Stored data entries:
-- -- --

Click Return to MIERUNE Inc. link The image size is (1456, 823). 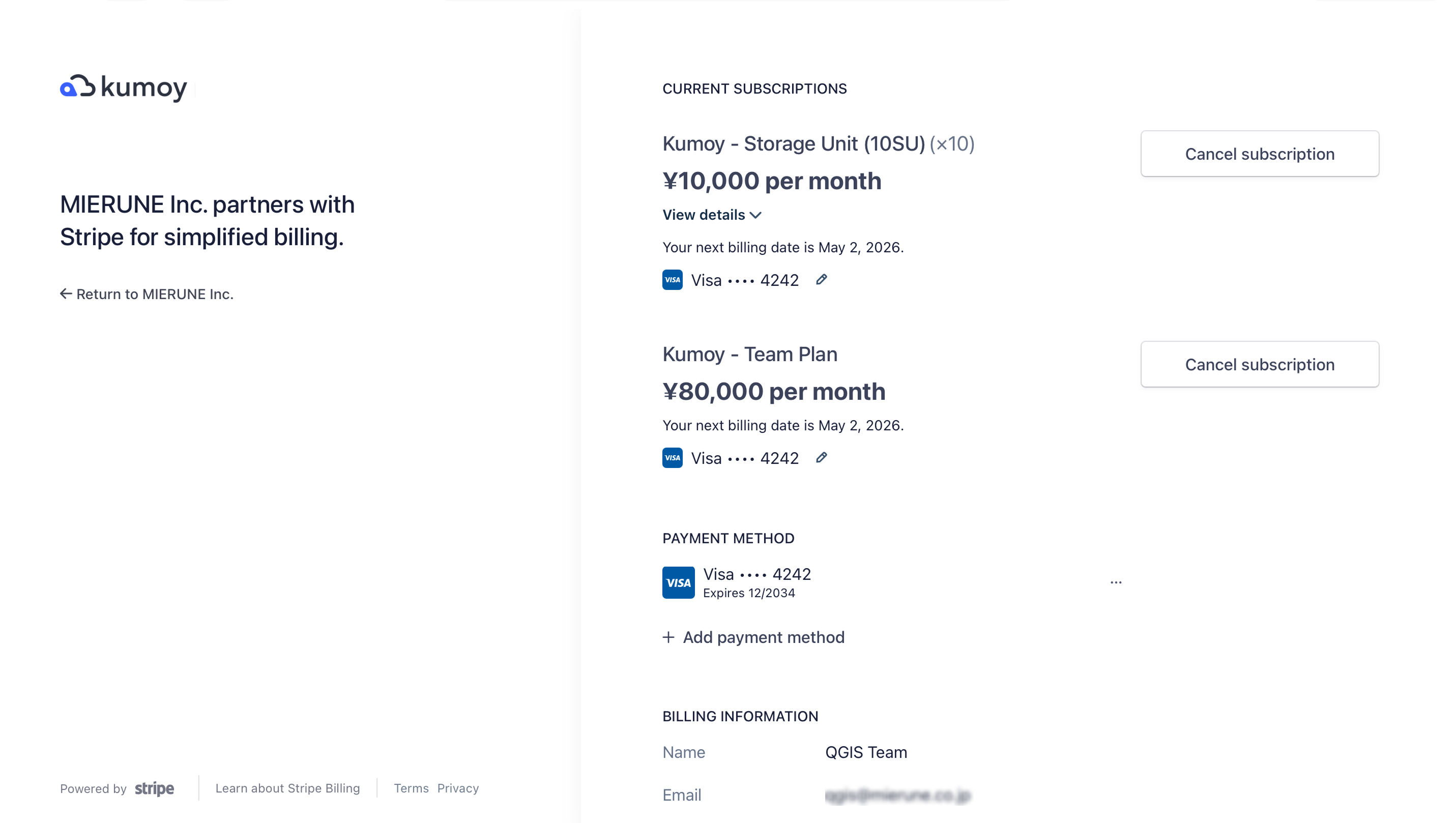click(154, 294)
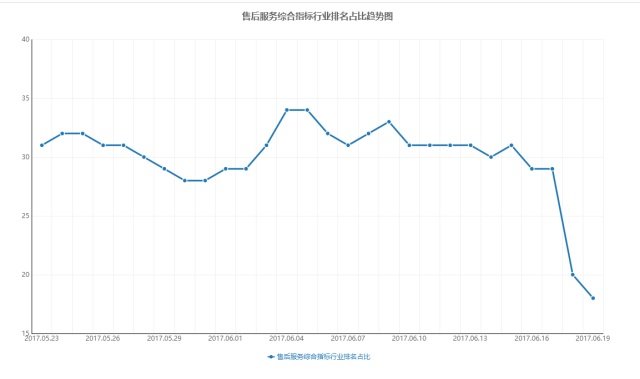Screen dimensions: 640x379
Task: Click the 2017.05.26 x-axis label
Action: (103, 339)
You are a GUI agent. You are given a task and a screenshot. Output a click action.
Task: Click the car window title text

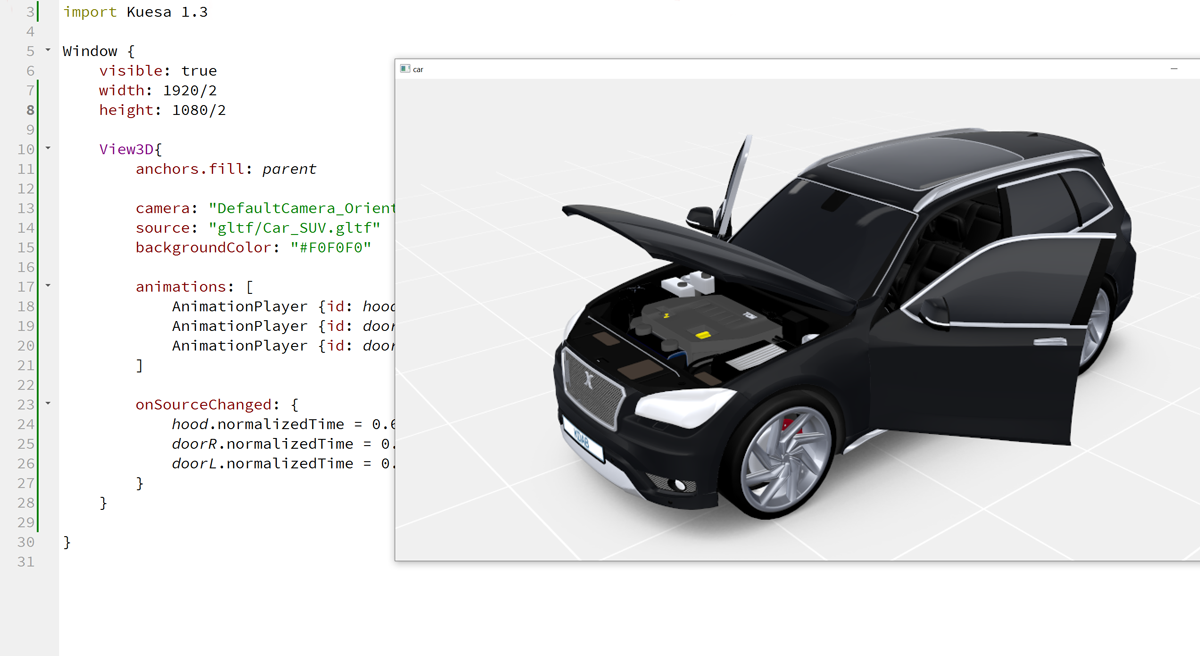(x=418, y=70)
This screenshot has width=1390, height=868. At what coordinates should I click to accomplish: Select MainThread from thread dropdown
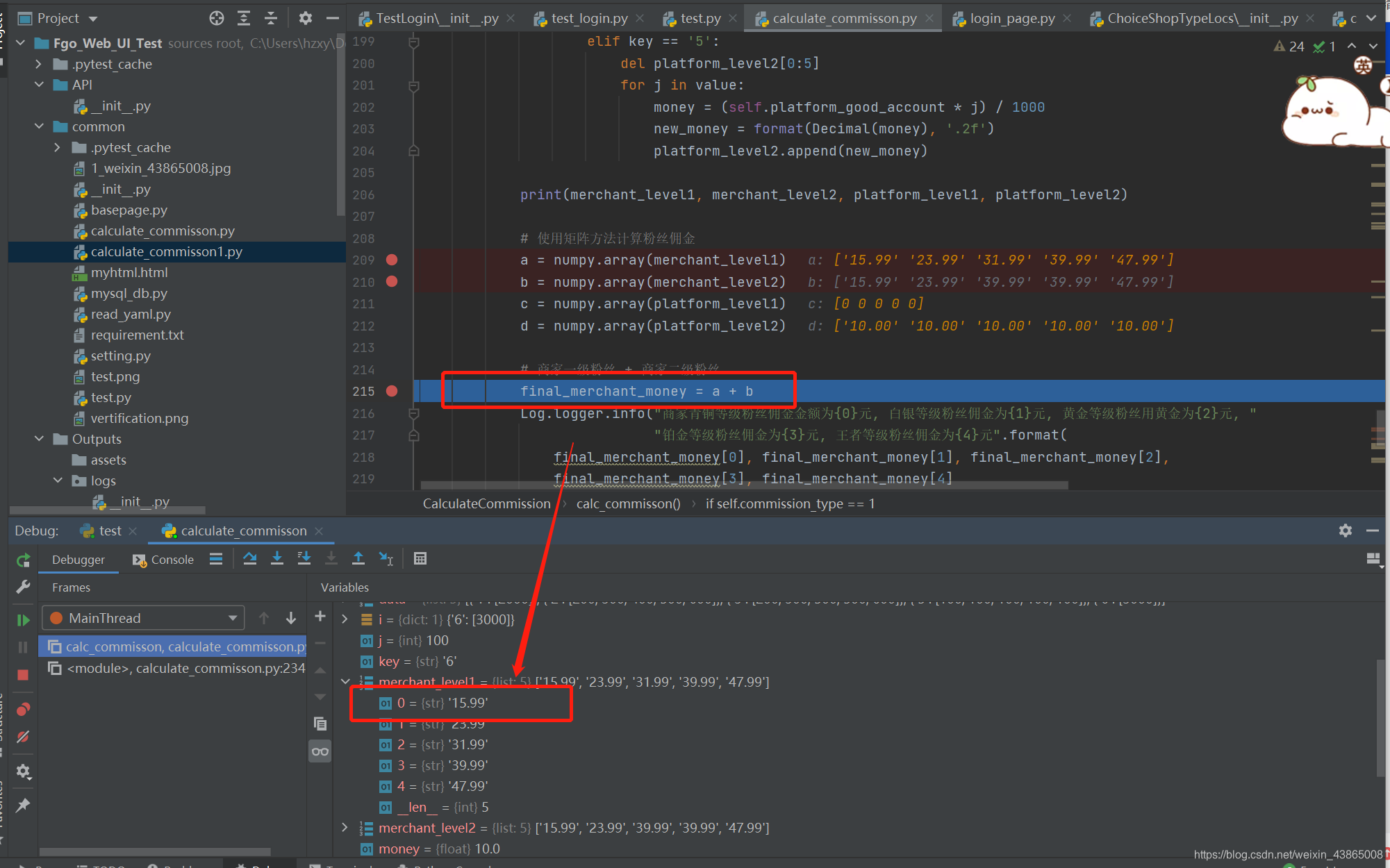139,618
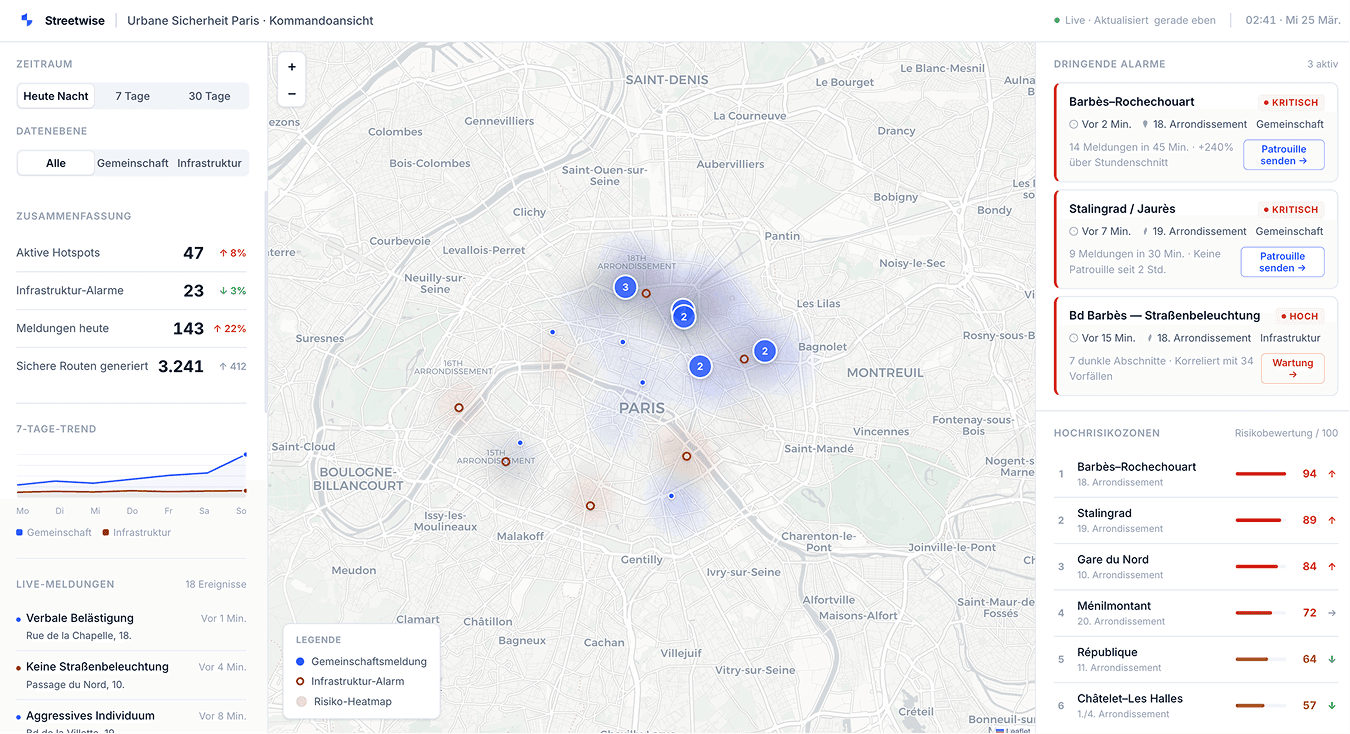The height and width of the screenshot is (734, 1350).
Task: Send a patrol to Barbès–Rochechouart
Action: tap(1283, 154)
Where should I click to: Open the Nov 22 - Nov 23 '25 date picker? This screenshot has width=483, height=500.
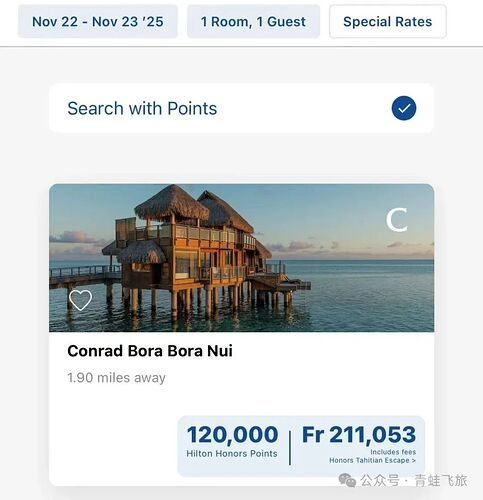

-- -- --

▶ Task requirements:
Start at the line holding "You are a GUI" and stop at the last line of the entries above. Repeat those lines exactly, pictures excluded.

▶ Task solution:
You are a GUI agent. You are given a task and a screenshot. Output a click action.
Task: Click the car window title text

(x=418, y=70)
This screenshot has width=1390, height=868. At what coordinates should I click to accomplish: Select MainThread from thread dropdown
139,618
The height and width of the screenshot is (734, 1350).
Task: Send a patrol to Barbès–Rochechouart
Action: tap(1283, 154)
Where should I click to: Open the Nov 22 - Nov 23 '25 date picker? This screenshot has width=483, height=500.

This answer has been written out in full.